6月25日の定時株主総会を控え、LIXILグループ(以下、LIXIL)の次期取締役構成をめぐって、潮田洋一郎会長兼CEO(最高経営責任者)の意向を受ける会社側と、瀬戸欣哉前CEOを旗頭に立てた株主側が、水面下でつばぜり合いを激化させている。海外機関投資家が推す瀬戸氏は取締役の一部や旧INAX (LIXILの前身)の企業城下町である常滑市、上級執行役など多くの利害関係者から支持を得ており、会社側よりも多くの信任を得ているように見えるが、議決の行方を左右する波乱要因も浮上している。
LIXILが株主に送付した株主総会の招集通知に記載された第1~3号議案を見ると、第1号議案が会社提案の取締役候補8人を選任、第2号議案は会社と株主が共通して推す取締役2人を選任、第3号議案は株主提案の候補6人の選任――となっている。潮田氏対瀬戸・株主連合の相克という構図がはっきりとした議案の構成だ。
議決権行使助言会社が混迷に拍車をかける
これに対し、首を傾げたくなるような意見を表明したのは、議決権行使助言会社だ。グラスルイスの意見は、LIXILが提案した取締役候補を推奨し、株主提案からは3人だけを推奨。

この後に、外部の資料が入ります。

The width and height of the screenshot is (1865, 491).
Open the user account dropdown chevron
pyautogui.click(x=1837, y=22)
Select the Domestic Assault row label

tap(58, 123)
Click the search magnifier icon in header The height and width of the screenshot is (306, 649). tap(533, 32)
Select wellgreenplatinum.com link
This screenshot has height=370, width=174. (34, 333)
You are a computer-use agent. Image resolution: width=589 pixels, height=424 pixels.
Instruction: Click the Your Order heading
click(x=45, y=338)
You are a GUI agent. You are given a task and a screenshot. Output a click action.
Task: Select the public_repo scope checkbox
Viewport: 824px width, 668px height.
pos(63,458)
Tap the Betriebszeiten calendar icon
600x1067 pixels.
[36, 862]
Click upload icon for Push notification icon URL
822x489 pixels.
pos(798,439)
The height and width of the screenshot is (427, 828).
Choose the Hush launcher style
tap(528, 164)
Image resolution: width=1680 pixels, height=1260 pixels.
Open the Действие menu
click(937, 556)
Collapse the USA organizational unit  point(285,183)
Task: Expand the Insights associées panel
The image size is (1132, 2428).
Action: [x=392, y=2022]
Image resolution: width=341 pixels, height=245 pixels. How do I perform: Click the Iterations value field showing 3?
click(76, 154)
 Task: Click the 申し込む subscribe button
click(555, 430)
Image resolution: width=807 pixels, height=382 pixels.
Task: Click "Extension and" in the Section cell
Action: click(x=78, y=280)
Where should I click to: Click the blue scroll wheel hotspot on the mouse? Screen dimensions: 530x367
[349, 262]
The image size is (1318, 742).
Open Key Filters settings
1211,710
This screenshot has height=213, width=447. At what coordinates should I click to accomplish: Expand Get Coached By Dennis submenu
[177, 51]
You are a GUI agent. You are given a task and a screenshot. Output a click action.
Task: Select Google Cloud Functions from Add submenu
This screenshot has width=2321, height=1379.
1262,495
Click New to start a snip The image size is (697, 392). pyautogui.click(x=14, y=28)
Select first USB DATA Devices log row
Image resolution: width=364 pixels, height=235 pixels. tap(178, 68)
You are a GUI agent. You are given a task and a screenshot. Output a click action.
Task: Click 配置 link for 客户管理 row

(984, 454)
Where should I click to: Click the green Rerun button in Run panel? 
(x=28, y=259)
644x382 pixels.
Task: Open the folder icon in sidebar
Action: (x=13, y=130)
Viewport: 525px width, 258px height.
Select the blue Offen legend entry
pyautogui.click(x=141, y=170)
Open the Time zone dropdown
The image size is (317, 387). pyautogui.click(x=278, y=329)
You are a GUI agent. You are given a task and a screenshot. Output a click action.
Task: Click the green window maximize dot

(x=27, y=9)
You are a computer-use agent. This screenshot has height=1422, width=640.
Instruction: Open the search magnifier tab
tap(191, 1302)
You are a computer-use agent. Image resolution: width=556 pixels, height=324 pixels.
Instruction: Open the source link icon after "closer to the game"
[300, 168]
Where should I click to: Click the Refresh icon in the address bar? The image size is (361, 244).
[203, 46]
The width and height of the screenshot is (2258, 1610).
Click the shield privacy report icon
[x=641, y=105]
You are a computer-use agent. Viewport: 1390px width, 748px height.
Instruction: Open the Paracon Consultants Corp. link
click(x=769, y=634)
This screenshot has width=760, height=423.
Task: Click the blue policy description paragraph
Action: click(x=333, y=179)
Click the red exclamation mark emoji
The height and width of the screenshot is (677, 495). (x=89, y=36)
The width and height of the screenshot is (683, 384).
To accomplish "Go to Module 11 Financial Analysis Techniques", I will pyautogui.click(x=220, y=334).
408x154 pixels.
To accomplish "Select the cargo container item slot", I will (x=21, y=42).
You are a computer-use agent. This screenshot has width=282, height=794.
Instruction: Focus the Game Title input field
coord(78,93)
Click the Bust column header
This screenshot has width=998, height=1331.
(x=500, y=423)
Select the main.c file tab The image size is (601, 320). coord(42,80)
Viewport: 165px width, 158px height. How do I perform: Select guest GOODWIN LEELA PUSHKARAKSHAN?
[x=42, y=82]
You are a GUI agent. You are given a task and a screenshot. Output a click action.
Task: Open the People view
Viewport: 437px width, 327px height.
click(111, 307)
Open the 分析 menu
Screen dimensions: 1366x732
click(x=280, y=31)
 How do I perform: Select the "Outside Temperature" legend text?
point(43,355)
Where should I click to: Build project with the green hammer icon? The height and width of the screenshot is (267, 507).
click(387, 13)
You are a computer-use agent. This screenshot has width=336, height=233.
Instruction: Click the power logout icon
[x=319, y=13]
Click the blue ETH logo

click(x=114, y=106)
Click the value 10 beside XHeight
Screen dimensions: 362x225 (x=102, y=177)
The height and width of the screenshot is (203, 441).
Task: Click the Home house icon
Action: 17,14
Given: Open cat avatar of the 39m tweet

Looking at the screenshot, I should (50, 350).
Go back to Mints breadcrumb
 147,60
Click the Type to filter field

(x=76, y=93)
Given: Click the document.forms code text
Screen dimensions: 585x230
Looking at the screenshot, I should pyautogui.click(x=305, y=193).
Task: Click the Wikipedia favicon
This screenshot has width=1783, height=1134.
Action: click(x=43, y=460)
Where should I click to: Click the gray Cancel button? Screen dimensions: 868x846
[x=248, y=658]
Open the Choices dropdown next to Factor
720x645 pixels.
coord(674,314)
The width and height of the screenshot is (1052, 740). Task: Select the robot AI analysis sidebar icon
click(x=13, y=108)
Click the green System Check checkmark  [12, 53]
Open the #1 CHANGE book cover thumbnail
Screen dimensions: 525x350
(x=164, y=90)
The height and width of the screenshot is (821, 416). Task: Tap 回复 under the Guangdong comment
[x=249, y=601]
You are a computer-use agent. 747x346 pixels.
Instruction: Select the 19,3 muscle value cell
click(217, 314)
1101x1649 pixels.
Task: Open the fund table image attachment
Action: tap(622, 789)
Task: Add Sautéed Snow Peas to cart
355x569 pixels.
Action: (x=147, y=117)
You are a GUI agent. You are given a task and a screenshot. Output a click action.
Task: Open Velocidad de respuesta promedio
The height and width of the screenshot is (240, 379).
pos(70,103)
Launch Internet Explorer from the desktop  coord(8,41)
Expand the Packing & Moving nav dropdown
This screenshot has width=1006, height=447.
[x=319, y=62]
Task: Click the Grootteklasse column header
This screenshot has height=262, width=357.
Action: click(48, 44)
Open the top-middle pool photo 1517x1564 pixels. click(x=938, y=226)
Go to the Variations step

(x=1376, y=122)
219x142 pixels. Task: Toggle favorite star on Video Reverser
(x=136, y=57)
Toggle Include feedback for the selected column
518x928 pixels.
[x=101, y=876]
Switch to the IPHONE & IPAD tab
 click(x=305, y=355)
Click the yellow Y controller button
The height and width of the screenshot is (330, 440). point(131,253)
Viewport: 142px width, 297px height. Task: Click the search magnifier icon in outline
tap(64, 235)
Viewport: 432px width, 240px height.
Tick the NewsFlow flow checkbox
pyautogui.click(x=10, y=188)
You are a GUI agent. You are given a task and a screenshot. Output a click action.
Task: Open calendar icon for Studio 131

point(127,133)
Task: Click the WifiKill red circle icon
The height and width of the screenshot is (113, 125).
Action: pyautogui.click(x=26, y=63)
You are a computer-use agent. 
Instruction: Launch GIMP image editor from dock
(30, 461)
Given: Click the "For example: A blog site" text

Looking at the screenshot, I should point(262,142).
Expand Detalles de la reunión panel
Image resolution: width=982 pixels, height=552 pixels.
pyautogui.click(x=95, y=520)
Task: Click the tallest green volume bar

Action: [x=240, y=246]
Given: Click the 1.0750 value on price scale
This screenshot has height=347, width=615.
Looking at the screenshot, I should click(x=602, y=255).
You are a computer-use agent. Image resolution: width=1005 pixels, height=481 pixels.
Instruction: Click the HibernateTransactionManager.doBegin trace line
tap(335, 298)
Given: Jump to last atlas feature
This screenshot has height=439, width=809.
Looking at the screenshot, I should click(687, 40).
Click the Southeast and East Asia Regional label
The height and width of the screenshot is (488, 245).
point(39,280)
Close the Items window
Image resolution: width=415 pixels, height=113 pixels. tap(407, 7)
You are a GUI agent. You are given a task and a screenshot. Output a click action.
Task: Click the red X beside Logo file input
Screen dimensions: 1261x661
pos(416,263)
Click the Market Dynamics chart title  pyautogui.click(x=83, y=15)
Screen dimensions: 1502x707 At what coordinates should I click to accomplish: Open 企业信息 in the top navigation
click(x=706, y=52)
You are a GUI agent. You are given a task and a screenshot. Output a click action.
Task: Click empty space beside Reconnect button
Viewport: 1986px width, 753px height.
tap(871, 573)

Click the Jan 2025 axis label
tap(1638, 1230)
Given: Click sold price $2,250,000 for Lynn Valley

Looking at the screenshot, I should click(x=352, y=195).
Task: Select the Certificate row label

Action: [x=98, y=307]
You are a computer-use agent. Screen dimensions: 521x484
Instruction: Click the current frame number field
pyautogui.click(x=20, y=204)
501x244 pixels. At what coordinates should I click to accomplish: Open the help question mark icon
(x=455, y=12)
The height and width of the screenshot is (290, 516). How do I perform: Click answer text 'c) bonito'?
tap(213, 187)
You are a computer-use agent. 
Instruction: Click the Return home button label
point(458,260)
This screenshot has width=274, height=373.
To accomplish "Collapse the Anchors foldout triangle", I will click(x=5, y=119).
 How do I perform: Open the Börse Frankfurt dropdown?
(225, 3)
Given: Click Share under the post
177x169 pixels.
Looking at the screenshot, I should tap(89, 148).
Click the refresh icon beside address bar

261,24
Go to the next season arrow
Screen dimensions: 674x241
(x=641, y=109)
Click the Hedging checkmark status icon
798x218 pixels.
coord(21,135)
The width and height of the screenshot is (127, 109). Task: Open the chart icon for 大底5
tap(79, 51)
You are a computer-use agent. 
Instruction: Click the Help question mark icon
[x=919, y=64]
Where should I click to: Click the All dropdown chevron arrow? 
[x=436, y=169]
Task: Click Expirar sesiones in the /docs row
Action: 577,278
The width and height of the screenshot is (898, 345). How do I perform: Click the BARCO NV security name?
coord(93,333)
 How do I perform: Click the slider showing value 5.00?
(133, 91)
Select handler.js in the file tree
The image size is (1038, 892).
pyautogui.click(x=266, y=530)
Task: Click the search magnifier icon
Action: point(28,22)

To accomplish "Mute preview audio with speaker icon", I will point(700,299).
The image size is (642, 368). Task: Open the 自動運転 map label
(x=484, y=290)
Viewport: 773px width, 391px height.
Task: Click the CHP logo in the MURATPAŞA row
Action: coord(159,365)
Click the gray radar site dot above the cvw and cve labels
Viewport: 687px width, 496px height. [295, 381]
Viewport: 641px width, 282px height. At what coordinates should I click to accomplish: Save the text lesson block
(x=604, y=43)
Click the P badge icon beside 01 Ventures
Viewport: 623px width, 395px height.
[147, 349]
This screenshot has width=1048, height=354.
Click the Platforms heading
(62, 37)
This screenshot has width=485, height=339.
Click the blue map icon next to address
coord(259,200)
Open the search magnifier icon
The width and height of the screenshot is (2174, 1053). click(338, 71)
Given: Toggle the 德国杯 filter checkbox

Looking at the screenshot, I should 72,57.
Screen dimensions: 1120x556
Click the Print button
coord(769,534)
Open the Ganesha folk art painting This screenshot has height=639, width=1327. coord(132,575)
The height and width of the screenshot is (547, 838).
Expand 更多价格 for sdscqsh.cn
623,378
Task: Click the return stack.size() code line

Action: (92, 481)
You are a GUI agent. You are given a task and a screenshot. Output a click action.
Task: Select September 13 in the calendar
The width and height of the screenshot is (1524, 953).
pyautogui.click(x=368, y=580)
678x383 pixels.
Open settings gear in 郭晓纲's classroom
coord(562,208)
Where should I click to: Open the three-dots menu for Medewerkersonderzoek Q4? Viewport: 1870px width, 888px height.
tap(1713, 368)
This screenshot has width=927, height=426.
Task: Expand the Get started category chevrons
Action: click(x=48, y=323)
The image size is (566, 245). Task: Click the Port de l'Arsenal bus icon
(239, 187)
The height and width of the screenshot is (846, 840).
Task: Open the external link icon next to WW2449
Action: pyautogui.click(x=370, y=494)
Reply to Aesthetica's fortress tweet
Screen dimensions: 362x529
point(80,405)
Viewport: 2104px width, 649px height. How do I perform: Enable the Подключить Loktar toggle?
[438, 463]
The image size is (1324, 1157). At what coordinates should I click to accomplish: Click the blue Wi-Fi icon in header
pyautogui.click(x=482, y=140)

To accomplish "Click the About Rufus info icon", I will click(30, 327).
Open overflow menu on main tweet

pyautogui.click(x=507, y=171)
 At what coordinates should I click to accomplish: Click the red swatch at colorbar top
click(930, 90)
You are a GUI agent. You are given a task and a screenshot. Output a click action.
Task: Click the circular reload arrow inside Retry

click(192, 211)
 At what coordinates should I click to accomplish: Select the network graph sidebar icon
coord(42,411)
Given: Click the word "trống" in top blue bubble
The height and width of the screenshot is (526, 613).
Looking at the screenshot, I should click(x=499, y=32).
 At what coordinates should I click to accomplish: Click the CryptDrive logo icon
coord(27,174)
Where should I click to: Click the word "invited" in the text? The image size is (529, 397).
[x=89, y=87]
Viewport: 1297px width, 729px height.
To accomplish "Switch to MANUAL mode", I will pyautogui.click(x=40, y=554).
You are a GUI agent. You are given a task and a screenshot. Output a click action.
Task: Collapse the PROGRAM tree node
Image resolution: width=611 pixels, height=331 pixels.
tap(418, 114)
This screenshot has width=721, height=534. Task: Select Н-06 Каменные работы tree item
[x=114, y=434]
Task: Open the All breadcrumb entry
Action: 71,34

その理由は「取締役の90%を社外取締役で占めているLIXILの提案のほうが優れている」とごく表面的な理由を挙げている。
LIXIL提案の候補は全員新任であるため、同社に関する知識がないうえに経営の継続性がない――という株主側の主張に対しては、グラスルイスは「LIXILが提案した候補はすでに社内取締役と意見交換を始めているうえに、社内取締役は定時株主総会後にアドバイザーになる者もおり問題はない」と説明している。
妙な理屈だ。「臨時株主総会で解任請求を受けた潮田氏らと、それを支持した取締役が影響力を残すとして懸念している」との株主側の言い分を待つまでもなく、会社を私物視する経営者を排除することを目的に潮田氏の解任請求がなされたという経緯を忘れてしまっているかのようだ。利害関係者がそっぽを向いている潮田体制を継承すれば、LIXILが社の内外で求心力を保てるのかどうかも不透明だろう。
そもそも議決権行使助言会社の情報収集能力には問題があるのではないか。瀬戸氏と協調している伊奈啓一郎取締役について、グラスルイスは「取締役会の内容を外部に漏らすのは守秘義務違反」として問題視しているが、その言い分は腹話術の人形のようにLIXILの立場を代弁しているにすぎない。